Le nucléaire militaire consiste, lui, à enrichir l’uranium à hauteur de 90 % selon un procédé plus complexe, plus long et plus coûteux. Son utilisation est strictement encadrée par le traité de non-prolifération nucléaire (TNP) de 1968 – entré en vigueur en 1970 – qui réserve son utilisation à cinq pays : Etats-Unis, France, Royaume-Uni, Chine et URSS/Russie. L’Iran, qui a signé et ratifié ce traité, a donc le droit d’enrichir de l’uranium uniquement à des fins civiles, à condition d’accepter la supervision internationale de l’AIEA.
 
 
Douze ans de négociations 
Les premières négociations visant à convaincre l’Iran d’abandonner son programme nucléaire ont commencé en 2003, à l’initiative de la France, de l’Allemagne et du Royaume-Uni (un groupe dit UE-3).
Après une période de coopération, les négociations se tendent en 2005 avec l’élection du président Mahmoud Ahmadinejad, qui adopte une ligne dure et revendique le droit de développer un programme nucléaire civil. En 2006, les négociations s’élargissent aux Etats-Unis, à la Chine et à la Russie, qui, avec les trois Européens, forment le groupe « P5 + 1 » (les cinq membres du Conseil de sécurité des Nations unies et l’Allemagne). Alors que les discussions patinent, l’Organisation des Nations unies multiplie les mises en garde contre l’Iran et les sanctions internationales pleuvent sur le pays.
Ce n’est qu’après le remplacement de Mahmoud Ahmadinejad par Hassan Rohani, en 2013, que les négociations repartent du bon pied. Il aura fallu un peu moins de deux ans après l’accord de principe de Genève, le 24 novembre 2013, pour finaliser le compromis, le 14 juillet 2015 à Vienne.
Que dit l’accord ?
L’accord, qui compte une centaine de pages, repose sur trois piliers :
§  une limitation du programme nucléaire iranien pendant au moins une décennie ;
§  une levée des sanctions internationales contre l’Iran ;
§  un renforcement des contrôles.
Le principe est de limiter le nombre de lieux à inspecter pour les contrôles, et, dans le même temps, de limiter le matériel à y inspecter en imposant des plafonds. Ce matériel, c’est l’uranium et le plutonium ; il est question de limiter l’enrichissement du premier et la production du second. Pour ce faire, la centrale à eau lourde d’Arak sera modifiée pour ne pas avoir la capacité de produire du plutonium à vocation militaire.
En échange, les sanctions économiques à l’encontre de l’Iran seront levées graduellement, notamment les avoirs gelés à l’étranger qui représentent près de 150 milliards de dollars (environ 135 milliards d’euros).
Importante nuance par rapport aux négociations de l’ère 2003-2005 : il n’est plus question de démanteler le programme nucléaire iranien, mais bien d’empêcher le développement clandestin d’un programme nucléaire militaire.
Est-ce que l’Iran n’aura pas la bombe nucléaire ?
Non.
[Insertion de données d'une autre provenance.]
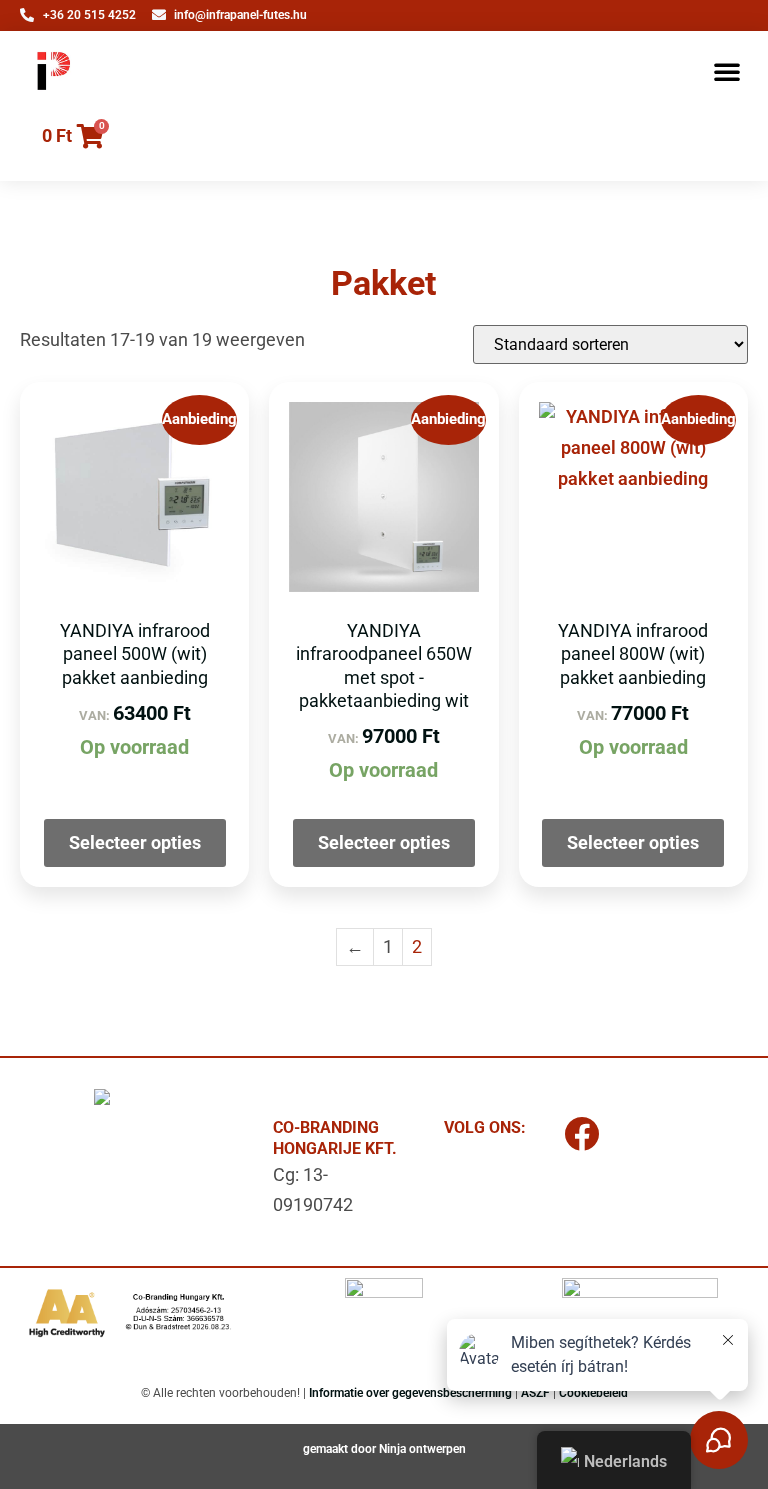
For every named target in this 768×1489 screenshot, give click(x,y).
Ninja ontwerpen (422, 1449)
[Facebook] (581, 1133)
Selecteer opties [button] (135, 842)
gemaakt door (341, 1449)
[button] (727, 71)
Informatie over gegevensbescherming (410, 1393)
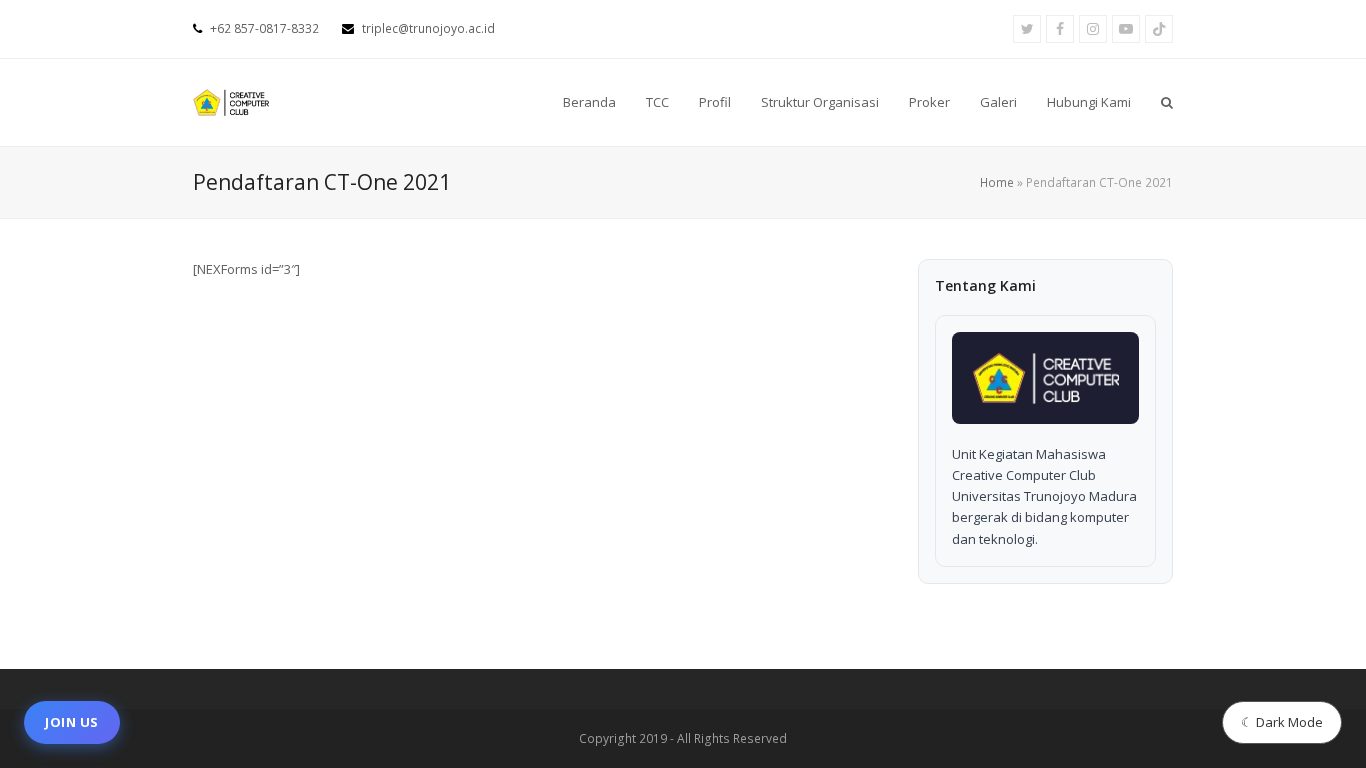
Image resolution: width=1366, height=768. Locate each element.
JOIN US (72, 722)
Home (997, 182)
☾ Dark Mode (1282, 722)
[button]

Les accords sont censés empêcher la construction d’une bombe nucléaire iranienne, mais rien n’indique que les dirigeants iraniens – actuels ou futurs – ne relancent pas, en secret, un programme militaire.
Les protagonistes de l’accord font néanmoins le pari qu’il est plus bénéfique pour l’Iran de voir la levée des sanctions internationales, le dégel progressif des avoirs bloqués à l’étranger et le réchauffement des relations avec les Etats-Unis, que de redémarrer l’enrichissement à usage militaire de matériaux fissiles. Une normalisation de la situation du pays pourrait améliorer le quotidien des Iraniens et offrir des occasions économiques pour de nombreuses entreprises internationales – et notamment françaises.